* Check your understanding
[a] In the editorial on world socialism, on what grounds are demands for better housing, more efficient hospitals and greater care for the sick and the aged frustrated?
[b] Pick up the editorial on world socialism after its last sentence and carry it forward.

* Extract to read
┌──
Editorial: Think Global—Think Socialist

The world socialist movement continues to exist and to struggle for the society of communal ownership, partly through the failure of the reformist movement. If, as the reformists claim, it were possible to run capitalism leaving its basis undisturbed but with a few superficial changes and in that way to eliminate the problems which now afflict the world’s people, then there would be no reason to abolish capitalism. The social relationships would be in harmony with the mode of wealth production. The world would be at peace; poverty would not exist, neither would economic crises, famine, avoidable disease. Everyone would thrive in abundance and freedom. Why should we do anything to upset so benign a social arrangement?

It is only necessary to put this proposition for it to be seen as nonsense. Capitalism does not and cannot operate in that way. For one thing, there is scarcely a single scheme for the alleviation of some social ailment which can operate unhampered by the system’s basic principle of the production of wealth for sale and profit There is. for example, a popular demand for better housing, more efficient hospitals, greater care for the sick and the aged. These are all highly desirable objects, which take a lot of the reformers’ time and energies, but they are all frustrated on the grounds of cost, with the implicit reminder that capitalism’s wealth is not produced to satisfy human needs but for the profit of the owning minority. On this rock of reality the case of the reformists persistently comes to grief. In spite of all their efforts, capitalism still operates as it must, as a repressive, impoverishing, killing society.
└──
* The data
┌──
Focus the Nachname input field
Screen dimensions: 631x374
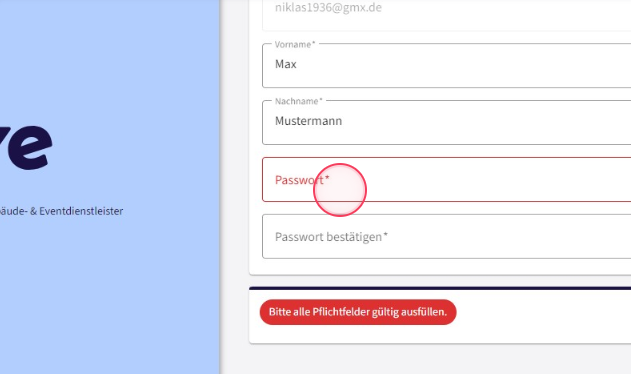(447, 122)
└──
* Outputs by task
[a] On the grounds of cost.

[b]
Socialists observe the reformists’ failure but there is more to us than that. In one sense we cannot be separate from their struggles, for as individual workers we must endure the problems they profess to be able to deal with. So ours is not an exclusive, sectarian attitude but collectively and politically we are not just separate from, but actively hostile to the reformists. Socialists argue that reformism misleads the workers into the belief that capitalism can be allowed to remain while its essential problems are removed — in other words that there is no need to replace capitalism with socialism. This deception is reactionary, anti-working class, anti-socialist. While we are hostile to the reformist movements, we engage with them in debate, encourage them to question their failure and to ask why their theories do not fit in with reality.

One explanation they should consider is their inability to think in any way other than national. Pressure groups in the poverty business — like Child Poverty Action Group and Shelter — may do a valuable job in exposing the symptoms of capitalism’s sickness but the remedies they suggest are always in terms of alleviating symptoms here in Britain. The government is offered plenty of advice about how to to deal with unemployment, all of it based on an assumed desirability of protecting the jobs of British workers only. Even when the campaigners turn their attention abroad theirs is still a national outlook, concerned with what they feel the British government should do to ease famine in Ethiopia or some other disaster in some other country.

This activity is fashioned by the idea that it is possible for a country to keep at bay external problems while developing itself into a cosy haven of security and plenty. The economists who press for higher state investment to “create jobs” for British workers are not concerned that such a policy might operate at the cost of workers abroad. The reformists think national although it must be clear to them that capitalism is a world society, producing the same problems and the same conflicts wherever it exists. Thinking national is part of the cause of the reformists’ failure and of the continued need for the socialist movement.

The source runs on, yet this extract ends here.